#### RECORDED INFORMATION
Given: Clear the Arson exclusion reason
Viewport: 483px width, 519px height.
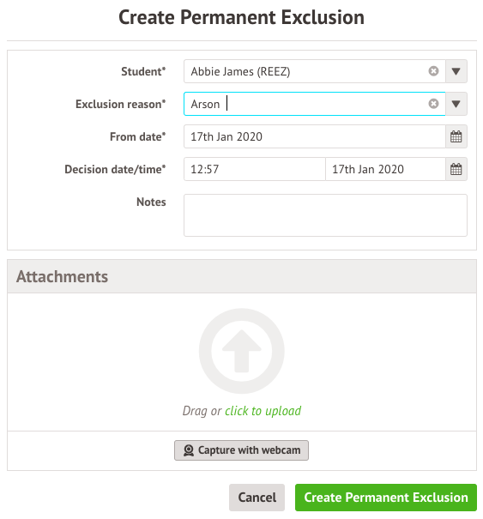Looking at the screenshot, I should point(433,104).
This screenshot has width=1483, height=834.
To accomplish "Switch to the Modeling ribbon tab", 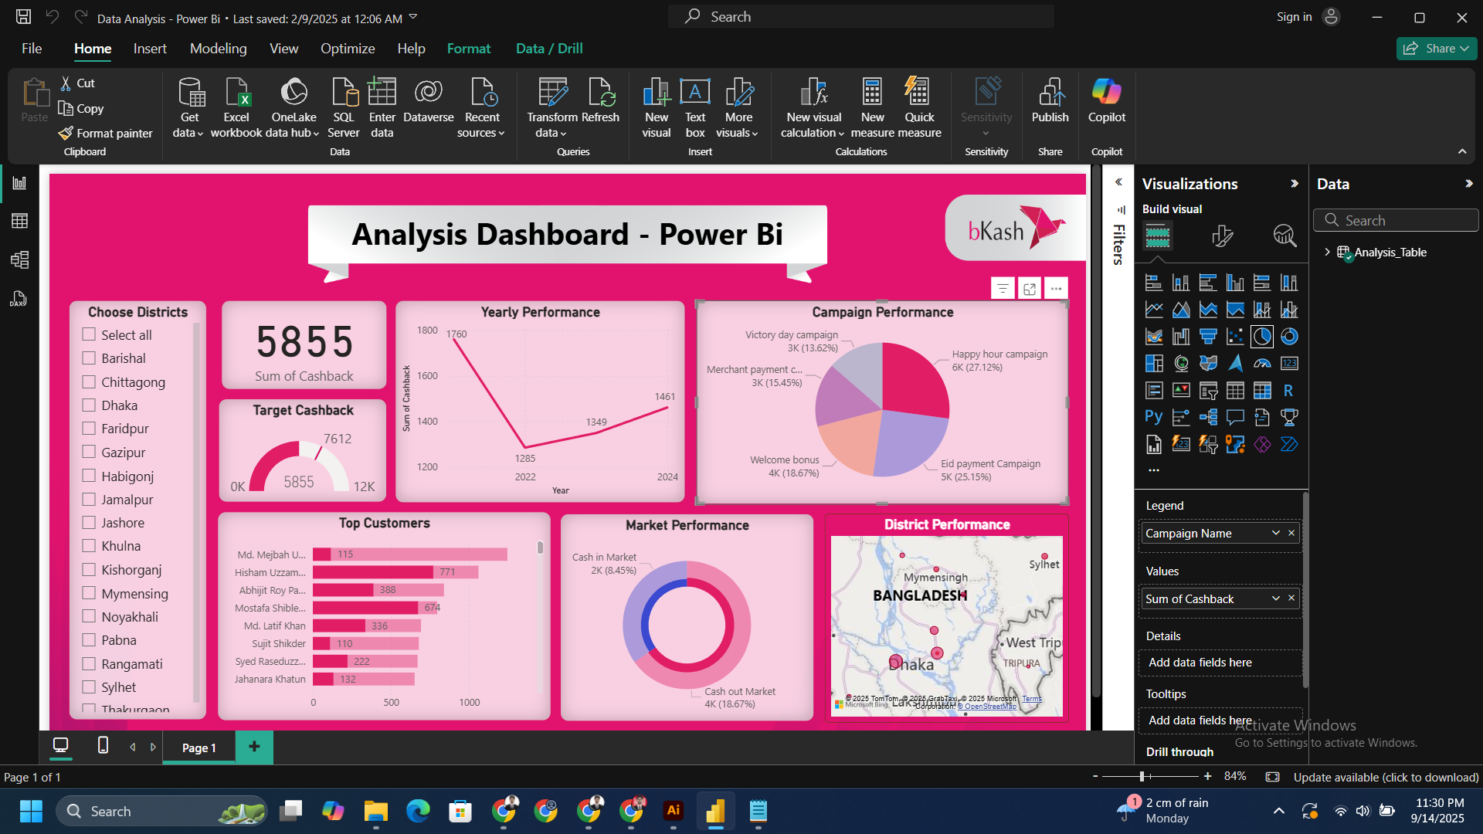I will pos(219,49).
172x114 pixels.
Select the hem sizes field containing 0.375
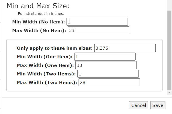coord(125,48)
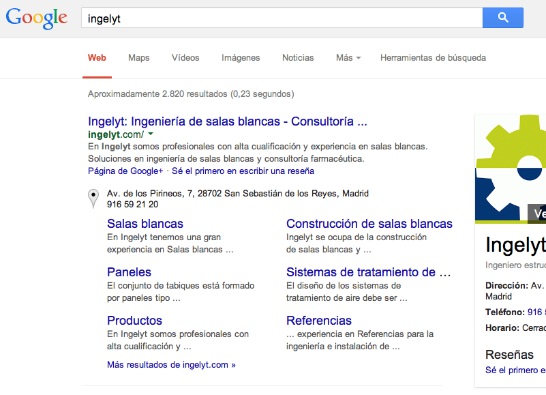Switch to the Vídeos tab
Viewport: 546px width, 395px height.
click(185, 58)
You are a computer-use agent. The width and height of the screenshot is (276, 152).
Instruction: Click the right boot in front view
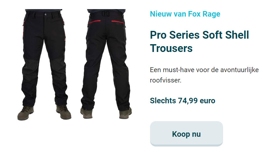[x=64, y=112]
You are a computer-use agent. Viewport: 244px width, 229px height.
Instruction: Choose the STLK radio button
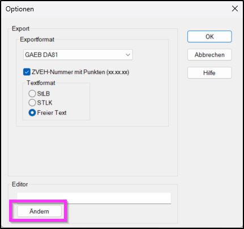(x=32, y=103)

==

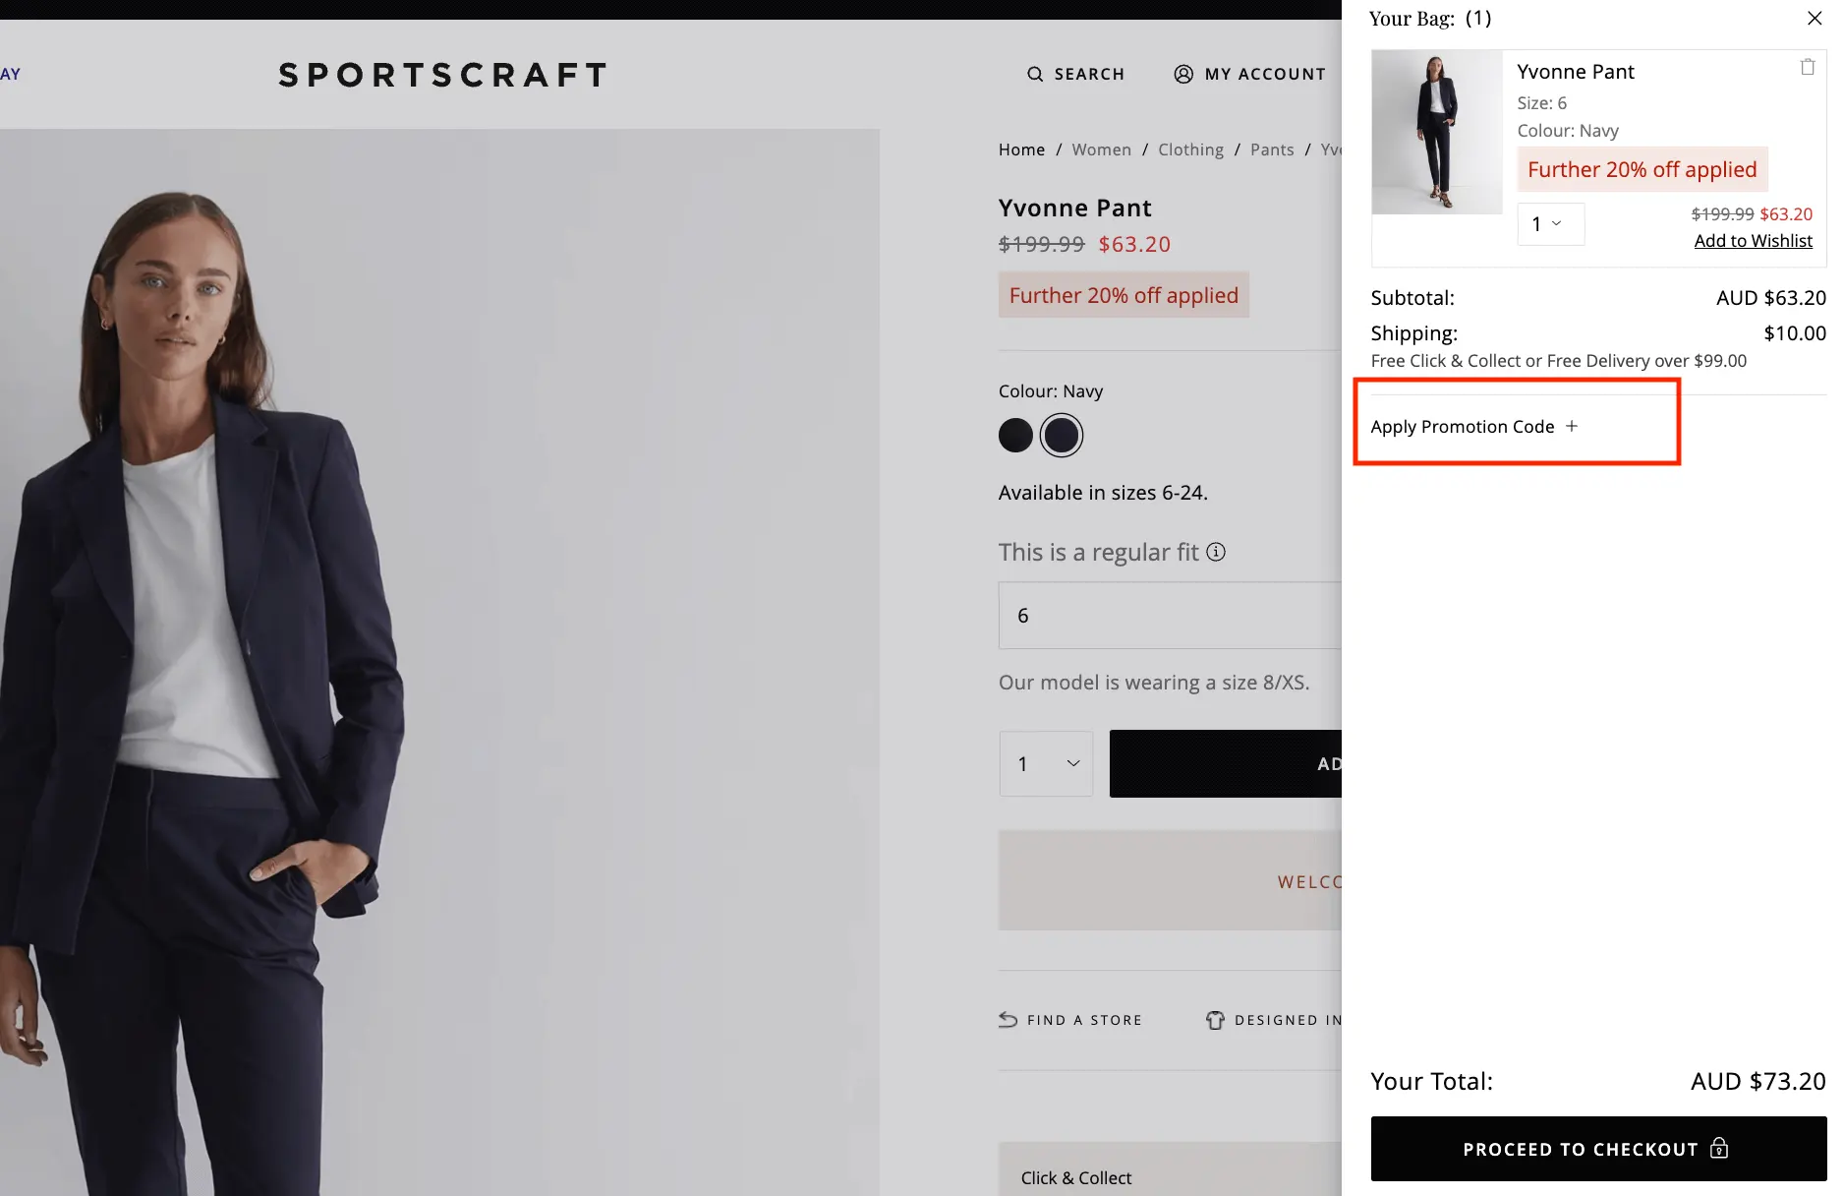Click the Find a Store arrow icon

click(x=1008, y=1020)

--

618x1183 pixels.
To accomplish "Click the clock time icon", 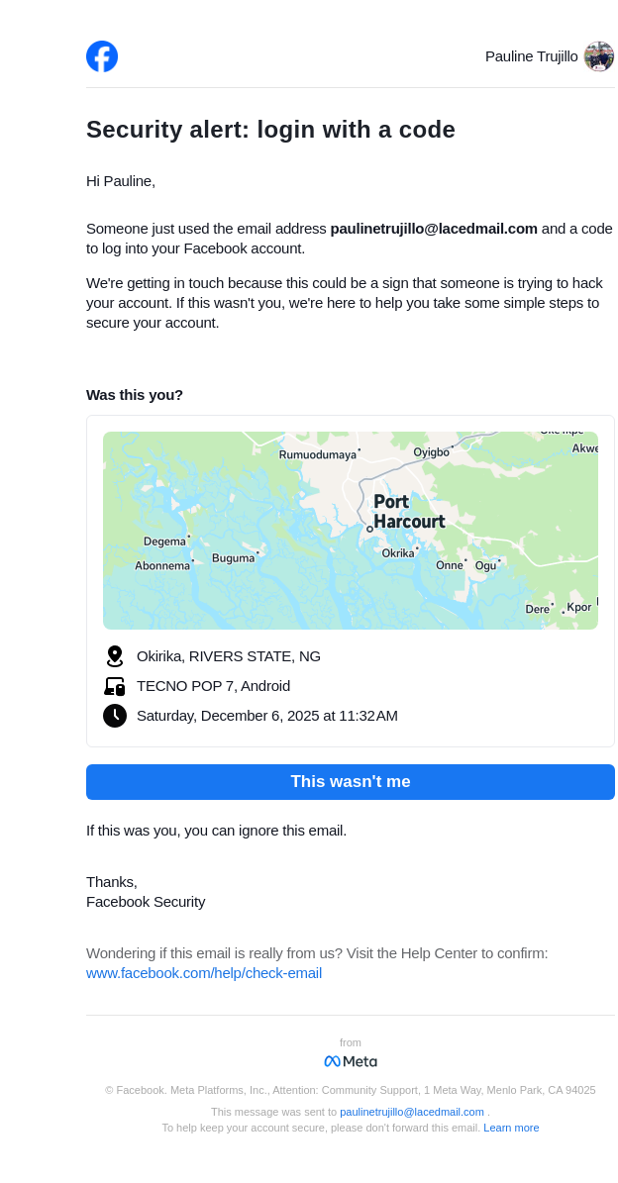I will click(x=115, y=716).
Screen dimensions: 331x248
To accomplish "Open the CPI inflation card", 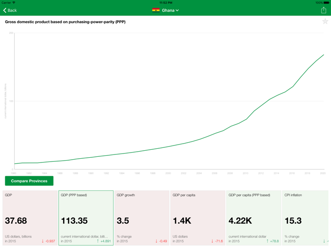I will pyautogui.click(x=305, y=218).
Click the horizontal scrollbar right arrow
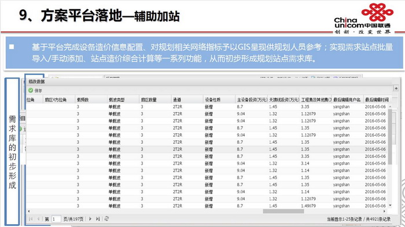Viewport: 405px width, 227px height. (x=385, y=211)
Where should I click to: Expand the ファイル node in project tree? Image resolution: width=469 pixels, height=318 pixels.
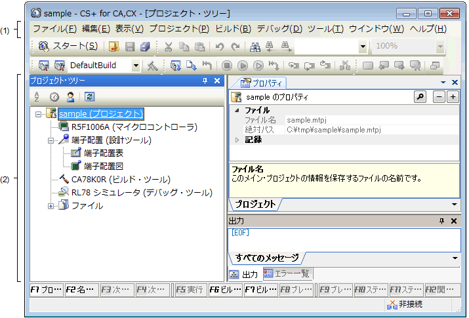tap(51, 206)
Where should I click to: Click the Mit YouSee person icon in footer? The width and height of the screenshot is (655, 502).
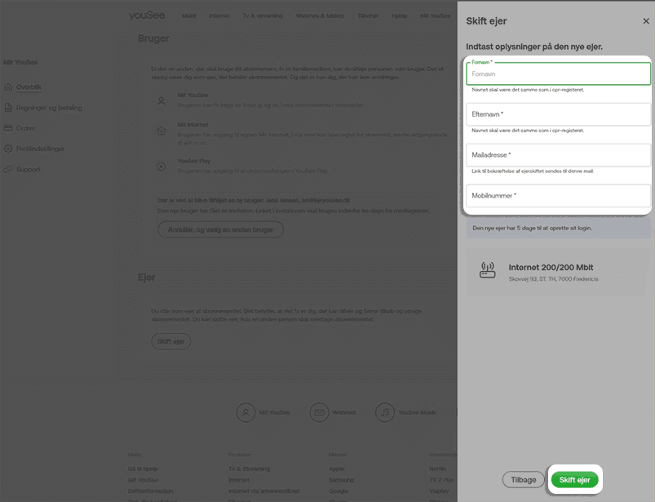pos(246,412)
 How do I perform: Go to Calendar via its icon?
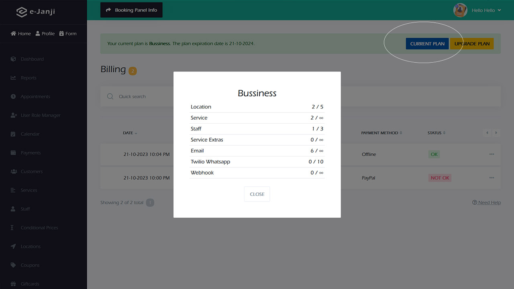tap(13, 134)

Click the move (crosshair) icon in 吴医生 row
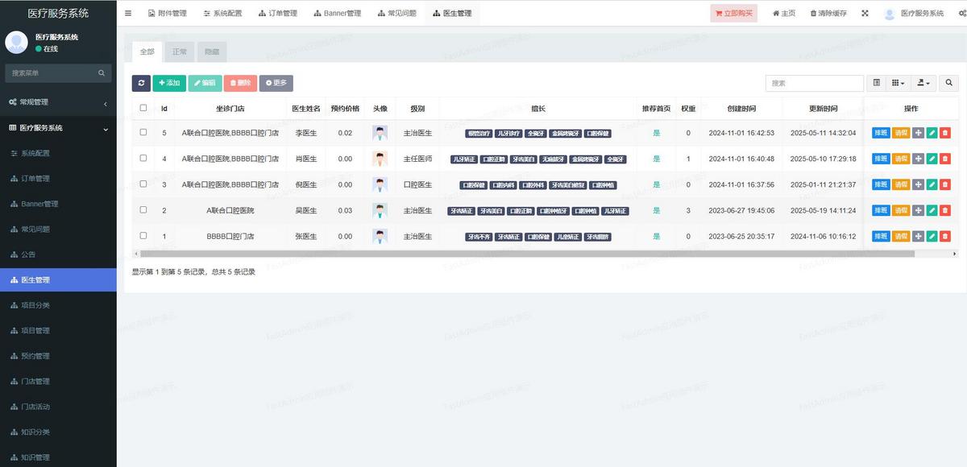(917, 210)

#### PROBLEM TO WORK ON
Where the word "computer" appears in a line of the entries, copy that line.

#### ANSWER BOX
You are a computer-use agent. The width and height of the screenshot is (276, 152).
You are a computer-use agent. Viewport: 244px width, 229px height.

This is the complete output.